The United Nations Security Council has extended its sanctions regime, including an arms embargo on South Sudan for one year but without the consensus of the entire 15-member body.
All three African states joined by Russia and China abstained on the draft resolution allowing its passage with 10 members in favour of maintaining the arms embargo.
South Africa criticised the sanctions on the war-torn country, arguing they were not helpful to the current complex political process led by the regional Intergovernmental Authority for Development (IGAD).
The US-drafted resolution garnered 10 votes in favour, surpassing the 9-vote threshold for resolutions in the absence of any vetoes. It renews the arms embargo until 31 May 2020 in addition to assets freezes and travel restrictions on eight nationals over their roles in fueling the conflict.

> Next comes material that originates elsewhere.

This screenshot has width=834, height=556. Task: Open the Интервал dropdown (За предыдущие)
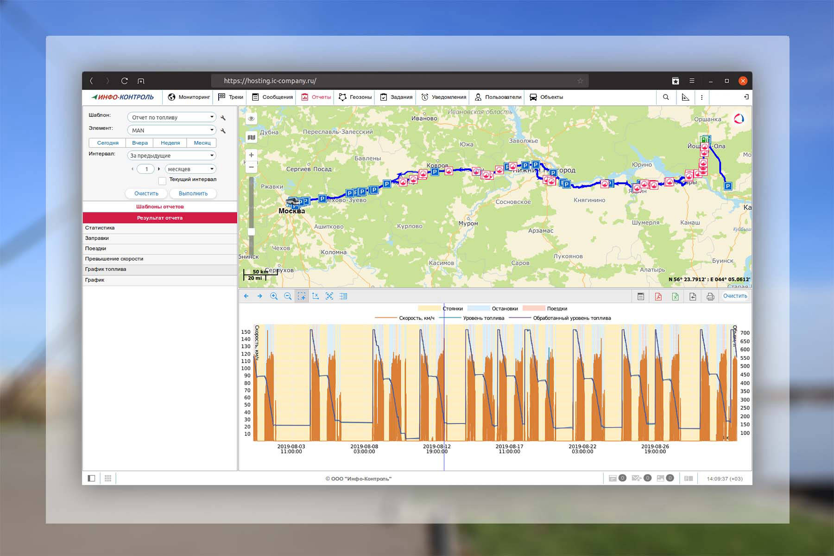coord(171,155)
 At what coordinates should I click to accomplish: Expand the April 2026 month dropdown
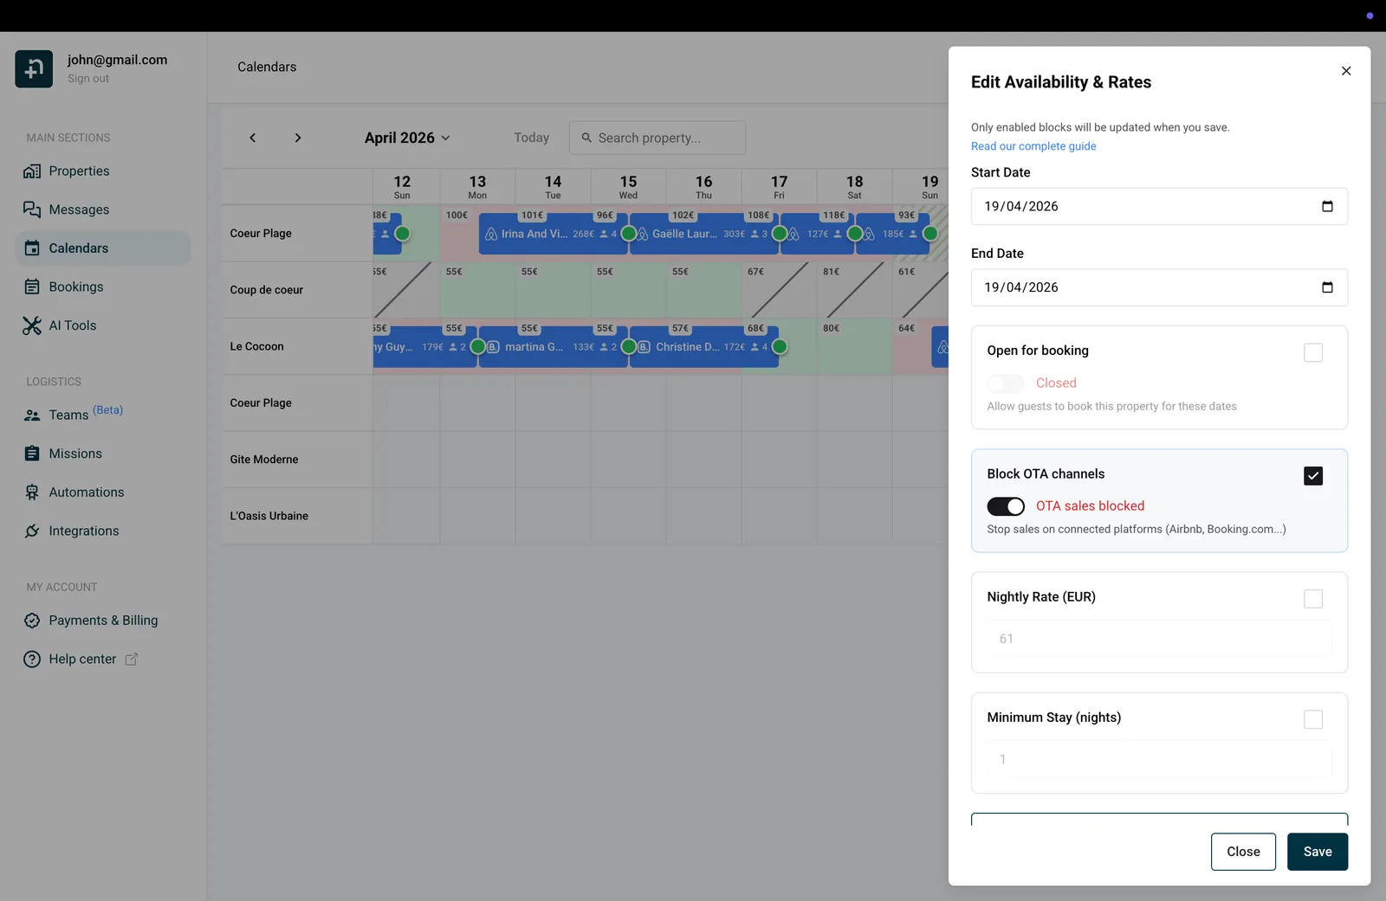[x=407, y=138]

US Envoy Jonathan Cohen criticised the African states in the Council saying, “We are disappointed that this resolution did not receive support from the three African members of the Security Council. Just three months ago, this Council passed a resolution to “Silence the Guns in Africa” with strong AU support. Today, we regret that these abstentions show an unwillingness to stop the flow of weapons to one of the continent’s deadliest civil conflicts. The measures renewed in this resolution are designed to protect civilians and reduce violence in a country that has borne witness to unspeakable atrocities.”
South Africa called for the international community to support the IGAD process and lamented what it saw as undue external pressure from the international community.
“South Africa is of the firm view that sanctions should be seen as a tool to encourage continued cooperation and progress to the political process and not as a punitive measure. Furthermore, sanctions should be a used as an incentive to create stability and build an environment that is conducive to finding political agreement in support of lasting and durable peace,” says SA Ambassador Jerry Matjila.
Meanwhile, since the latest peace agreement signed in September last year, President Salva Kiir agreed to again set up a government of national unity with opposition leader Riek Machar, but the implementation of that agreement has been delayed for six months.
“When there is a volatile political process on the table, it should be safeguarded and exempt from external pressures which could aggravate the situation. Nevertheless, the process of making peace has never been, nor will it ever be an easy task as it is not a linear process but it has many layers to it. Lastly, like many delegations, we remain concerned with the precarious humanitarian situation that still prevails in South Sudan. We call on all parties to redouble their efforts towards improving the humanitarian situation and to protect all those in vulnerable situations.”
The United States indicated it remained ready to consider adjustments to the sanctions regime in light of progress or a lack thereof in South Sudan.
Meanwhile, Human Rights Watch called the renewal “the right step towards ending illegal attacks on men, women and children in a war where civilians have been the main victims of the violence.”